▶ [DESCRIPTION OF THE TASK]:
Return the rows exactly as they appear, beginning with the line that contains "You are a GUI" and continuing through the line that contains "pos(1156,969)", with both of those lines included.

▶ [DATASET]:
"""

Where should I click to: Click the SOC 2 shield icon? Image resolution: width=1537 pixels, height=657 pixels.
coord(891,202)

"""
"""

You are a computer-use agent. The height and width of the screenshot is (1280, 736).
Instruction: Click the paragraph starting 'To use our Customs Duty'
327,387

"""
"""

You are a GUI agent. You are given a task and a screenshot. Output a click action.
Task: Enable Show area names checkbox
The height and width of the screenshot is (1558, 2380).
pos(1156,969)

"""

▶ [RESULT OF THE TASK]:
You are a GUI agent. You are given a task and a screenshot. Output a click action.
Task: Enable Show area names checkbox
The height and width of the screenshot is (1558, 2380).
pos(1156,969)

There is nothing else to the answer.